Gonna do another of them hangouts on Sunday

Sunday at noon. I’ve got a vagueish sort of plan.

Hey! I was going to do a punctuated equilibrium video, but I got hung up on spiders this week. I’ll still wrap one up on PE next week, but in the meantime, I thought I’d talk a bit about Stephen Jay Gould, and then segue into whatever you all want to chat about.

You can either leave comments in the live chat, or if you’ve got something you desperately want to share in person (or you just really like Gould, too), contact me and maybe I’ll send you the magic link to join me on the video.

Or just watch and send me hatemail. That’s a valid choice, as is not watching at all.


  1. Nerd of Redhead, Dances OM Trolls says

    Sounds interesting. I’ll turn up he volume to hear you over the crunching of my lunch salad.

  2. DonDueed says

    Should be good. Back in the stone age I subscribed to Natural History specifically to read Gould’s “This View Of Life” column. It was always fascinating, and challenging to this engineer (well, technician in those days) with limited knowledge of the goopy biosciences.

    After SJG ended the column, the replacements included an astronomy-focused column by a then little-known fellow named Neil DeGrasse Tyson. I was quite disappointed — Tyson’s writing was nowhere near as good as Gould’s. But then, very few writers could have filled Gould’s shoes.

  3. DonDueed says

    PZ, is your next hangout going to be with Tim O’Neill? I’ve been reading his site over the last week or so.
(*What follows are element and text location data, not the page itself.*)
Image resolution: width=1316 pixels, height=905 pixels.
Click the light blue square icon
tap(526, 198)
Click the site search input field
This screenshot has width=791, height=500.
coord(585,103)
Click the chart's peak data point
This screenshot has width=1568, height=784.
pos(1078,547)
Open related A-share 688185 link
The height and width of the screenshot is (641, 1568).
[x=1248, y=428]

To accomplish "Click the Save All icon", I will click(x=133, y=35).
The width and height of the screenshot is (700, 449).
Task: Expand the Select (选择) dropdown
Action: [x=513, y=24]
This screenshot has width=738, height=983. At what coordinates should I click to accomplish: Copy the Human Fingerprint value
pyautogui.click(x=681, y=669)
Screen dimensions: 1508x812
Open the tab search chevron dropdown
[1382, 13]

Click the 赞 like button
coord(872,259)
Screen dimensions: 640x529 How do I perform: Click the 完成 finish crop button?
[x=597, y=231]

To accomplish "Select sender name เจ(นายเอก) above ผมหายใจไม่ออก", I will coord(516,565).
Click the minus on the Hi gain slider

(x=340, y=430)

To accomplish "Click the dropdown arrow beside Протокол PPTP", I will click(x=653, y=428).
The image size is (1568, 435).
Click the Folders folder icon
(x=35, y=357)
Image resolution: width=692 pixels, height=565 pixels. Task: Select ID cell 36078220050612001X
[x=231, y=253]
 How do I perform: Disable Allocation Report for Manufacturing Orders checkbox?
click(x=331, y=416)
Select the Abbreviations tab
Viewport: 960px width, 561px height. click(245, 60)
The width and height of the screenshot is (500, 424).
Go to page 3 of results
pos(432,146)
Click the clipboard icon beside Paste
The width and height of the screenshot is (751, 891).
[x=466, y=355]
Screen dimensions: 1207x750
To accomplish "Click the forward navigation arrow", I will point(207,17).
Pretty interesting. He seems to have a feud going with your old pal Richard Carrier…

  4. schweinhundt says

    I’m gobsmacked that your high school didn’t teach evolution. I went to a Catholic H.S. where the biology course was taught by a Marianist brother who explained Darwinist evolution. Two key takeaways (after many years): 1) He was obviously proud that a fellow member of a Catholic religious order (Mendel) contributed to evolutionary theory. 2) He also explained how traits acquired after birth were not (generally) passed on genetically.